That looks like a good start . However, one drawback is that it makes unnecessary allocation of `Vector{PrimeGenerator}`. It does `@assert x.mod == y.mod` for every multiplication while it ideally would need to be run only once for the whole vector. I wonder if those things could be avoided so that writing code with `GVector` would be as performant as writing down `mod(x, p)` for integer arithmetic by hand You mean in the construction process? You certainly could add other constructors which accept `BigInt[]` directly? For small sizes we could use `Tuple` or `SVector` from `StaticArrays` instead?

Perhaps I don’t understand how broadcasting works in the current implementation. I suppose that when `gv .^ 2` takes place the intermediary result is stored into `Vector{PrimeGenerator}`, which at the last step is passed as an argument to `GVector` constructor. Please clarify if I got that wrong.

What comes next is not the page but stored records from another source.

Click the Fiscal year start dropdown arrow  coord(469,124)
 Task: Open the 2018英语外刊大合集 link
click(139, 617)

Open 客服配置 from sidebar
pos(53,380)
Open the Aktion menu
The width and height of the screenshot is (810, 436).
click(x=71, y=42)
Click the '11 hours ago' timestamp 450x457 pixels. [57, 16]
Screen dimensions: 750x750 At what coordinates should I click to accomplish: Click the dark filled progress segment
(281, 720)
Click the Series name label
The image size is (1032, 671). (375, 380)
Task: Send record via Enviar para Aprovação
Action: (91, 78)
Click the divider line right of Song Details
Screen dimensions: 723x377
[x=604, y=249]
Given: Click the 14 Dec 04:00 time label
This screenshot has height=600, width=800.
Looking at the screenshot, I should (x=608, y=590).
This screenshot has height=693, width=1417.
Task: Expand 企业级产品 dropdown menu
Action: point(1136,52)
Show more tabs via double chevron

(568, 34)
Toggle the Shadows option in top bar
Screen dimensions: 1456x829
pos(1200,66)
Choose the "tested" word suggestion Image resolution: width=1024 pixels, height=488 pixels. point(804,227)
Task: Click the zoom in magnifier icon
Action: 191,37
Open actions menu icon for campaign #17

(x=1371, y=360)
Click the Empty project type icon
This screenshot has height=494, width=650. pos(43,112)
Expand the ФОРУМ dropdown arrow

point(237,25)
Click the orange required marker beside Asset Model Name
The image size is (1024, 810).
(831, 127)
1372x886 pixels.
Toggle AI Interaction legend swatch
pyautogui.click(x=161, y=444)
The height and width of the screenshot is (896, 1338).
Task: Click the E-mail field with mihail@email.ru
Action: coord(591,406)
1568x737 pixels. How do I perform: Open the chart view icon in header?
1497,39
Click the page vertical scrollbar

Ah, I see, you want something like `s .= gv .^ 2`? This indeed will need custom broadcasting, I believe.

Edit: double checked again: even this seems to work without custom broadcasting!

1 Like

Yeah, that is about what I mean. I like how the problem is nicely solved in `Mods` package, where `mod` is stored into a type parameter so no data is duplicated and can use a simple `Vector` type. But it does introduce a compilation step for each new prime modulus and is not applicable when the prime modulus is `BigInt` or have a, for example, elliptic group specification. Thus I am left to implement similar behaviour in runtime.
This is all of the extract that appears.